SOREN MARKLUND (Chem32 LLC)
This may not directly address the issue at hand, but if wastewater mitigation is a serious issue, consider the use of pre-activated catalyst. In this case the hydroprocessing catalyst is delivered to the refinery already in its fully sulfided and activated state, meaning that activation inside the reactor will no longer be required. In this case, upon startup, there will be no water formation because of the sulfiding reaction. Since there will be no water formation, there will be no issues with contaminated wastewater, nor non-reacted mercaptan species. Starting up using pre-activated catalyst is comparably a very easy process, where the pre-activated catalyst is heated up under hydrogen/oil (or feed in gas phase if so required (i.e. Naphtha feed)). No more exotherms, no more requirements to hold at various plateaus, heating up rate only limited to the hydrogen embrittlement curve of said reactor. And, moreover, addressing this question, no foul-smelling water formation. CHEM32 located in Orange Texas can provide THIOCAT fully pre-activated hydroprocessing catalyst for your applications, and if cracked feed is present, THIOCAT CFT (cracked-feed tolerant) pre-activation can be provided to eliminate the 72h break in period under straight run feed, allowing starting up using cracked feed directly.

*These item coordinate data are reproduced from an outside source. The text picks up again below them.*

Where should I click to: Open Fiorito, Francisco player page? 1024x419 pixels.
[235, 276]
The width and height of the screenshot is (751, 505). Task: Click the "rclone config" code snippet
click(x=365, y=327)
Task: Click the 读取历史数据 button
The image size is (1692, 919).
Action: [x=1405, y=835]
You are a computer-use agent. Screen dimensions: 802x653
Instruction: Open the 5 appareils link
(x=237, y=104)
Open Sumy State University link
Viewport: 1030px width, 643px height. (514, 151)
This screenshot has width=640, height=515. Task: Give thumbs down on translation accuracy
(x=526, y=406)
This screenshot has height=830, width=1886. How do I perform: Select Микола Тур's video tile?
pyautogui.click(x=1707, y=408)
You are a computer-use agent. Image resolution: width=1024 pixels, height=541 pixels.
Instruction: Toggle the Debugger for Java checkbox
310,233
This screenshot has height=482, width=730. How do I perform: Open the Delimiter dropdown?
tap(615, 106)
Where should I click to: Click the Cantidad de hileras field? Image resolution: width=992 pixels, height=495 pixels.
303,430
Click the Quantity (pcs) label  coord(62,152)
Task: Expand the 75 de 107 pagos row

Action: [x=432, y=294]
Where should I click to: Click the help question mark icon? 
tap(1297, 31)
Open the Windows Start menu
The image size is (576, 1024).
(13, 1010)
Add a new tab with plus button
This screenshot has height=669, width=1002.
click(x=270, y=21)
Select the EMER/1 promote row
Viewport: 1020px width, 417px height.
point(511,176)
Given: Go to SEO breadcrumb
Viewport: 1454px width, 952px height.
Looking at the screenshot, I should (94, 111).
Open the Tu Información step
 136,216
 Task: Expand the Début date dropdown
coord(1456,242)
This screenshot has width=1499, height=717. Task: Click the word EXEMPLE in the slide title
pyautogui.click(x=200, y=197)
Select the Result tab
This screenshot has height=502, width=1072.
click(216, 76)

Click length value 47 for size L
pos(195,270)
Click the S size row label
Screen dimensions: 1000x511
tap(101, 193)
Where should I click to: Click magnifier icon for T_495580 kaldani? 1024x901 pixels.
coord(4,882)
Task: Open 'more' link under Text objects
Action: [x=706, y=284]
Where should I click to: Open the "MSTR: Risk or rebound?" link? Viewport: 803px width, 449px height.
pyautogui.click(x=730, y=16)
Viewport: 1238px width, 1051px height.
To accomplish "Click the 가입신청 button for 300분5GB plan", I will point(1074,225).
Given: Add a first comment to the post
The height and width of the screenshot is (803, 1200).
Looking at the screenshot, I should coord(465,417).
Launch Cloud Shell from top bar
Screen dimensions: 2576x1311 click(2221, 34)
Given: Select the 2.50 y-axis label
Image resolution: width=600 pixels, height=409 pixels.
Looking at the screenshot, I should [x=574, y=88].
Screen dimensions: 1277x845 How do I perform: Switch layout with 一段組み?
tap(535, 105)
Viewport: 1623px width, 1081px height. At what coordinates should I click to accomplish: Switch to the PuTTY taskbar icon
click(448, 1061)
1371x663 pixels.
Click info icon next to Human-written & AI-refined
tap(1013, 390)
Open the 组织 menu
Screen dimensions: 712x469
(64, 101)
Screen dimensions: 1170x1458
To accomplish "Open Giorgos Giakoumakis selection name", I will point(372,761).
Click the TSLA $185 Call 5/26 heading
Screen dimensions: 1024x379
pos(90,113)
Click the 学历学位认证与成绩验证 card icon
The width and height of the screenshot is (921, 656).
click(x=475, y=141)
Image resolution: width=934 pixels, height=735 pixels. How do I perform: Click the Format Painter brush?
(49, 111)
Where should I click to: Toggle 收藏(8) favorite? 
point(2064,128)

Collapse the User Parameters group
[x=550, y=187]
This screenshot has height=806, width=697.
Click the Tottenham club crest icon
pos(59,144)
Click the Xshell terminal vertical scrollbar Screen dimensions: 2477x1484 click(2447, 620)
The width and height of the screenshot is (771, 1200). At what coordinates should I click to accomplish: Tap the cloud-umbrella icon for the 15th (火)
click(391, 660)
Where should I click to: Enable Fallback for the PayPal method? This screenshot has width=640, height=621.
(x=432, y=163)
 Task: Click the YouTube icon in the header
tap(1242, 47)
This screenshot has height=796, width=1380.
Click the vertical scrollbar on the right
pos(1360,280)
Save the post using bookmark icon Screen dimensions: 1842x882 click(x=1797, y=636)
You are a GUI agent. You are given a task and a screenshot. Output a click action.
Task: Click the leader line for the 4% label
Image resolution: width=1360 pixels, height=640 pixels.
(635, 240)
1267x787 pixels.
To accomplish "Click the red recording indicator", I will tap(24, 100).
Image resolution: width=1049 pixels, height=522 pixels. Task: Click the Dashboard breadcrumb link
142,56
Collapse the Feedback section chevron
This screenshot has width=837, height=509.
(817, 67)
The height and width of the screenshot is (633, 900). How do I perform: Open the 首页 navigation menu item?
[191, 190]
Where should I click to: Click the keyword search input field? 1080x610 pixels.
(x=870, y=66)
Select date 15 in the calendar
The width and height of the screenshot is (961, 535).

Question 17: Where do your route your disulfide oil from caustic treatment? If disulfide oil, that may contain caustic or other contaminants, is routed to a hydrotreater, what are preferred methods for treating it to avoid fouling exchangers, furnaces and catalyst?
WENDY WILDENBERG (Flint Hills Resources)
We do not process directly from caustic treatment to a hydroprocessing unit either.
Disulfide oil is gravity settled out of the regenerated caustic in a settler vessel. A slip stream of cold Naphtha or #1 fuel oil is injected and used to help provide a larger volume of hydrocarbon to dissolve the disulfides and aid in separation (Sponge Oil).
The sponge oil / disulfide oil is sent to wet slop tankage where water from other wet slops can help to remove residual caustic. Wet slops use a floating suction line, like what Travis mentioned to transfer the oil to “dry” slop tank. Dry slop is routed to the coker fractionator where the slop oil is fractionated into coker naphtha, light coker gasoil, and heavy coker gasoil. Disulfide oil primary fractionates to the coker naphtha. No issues with fouling, spent catalyst poisoning are evident.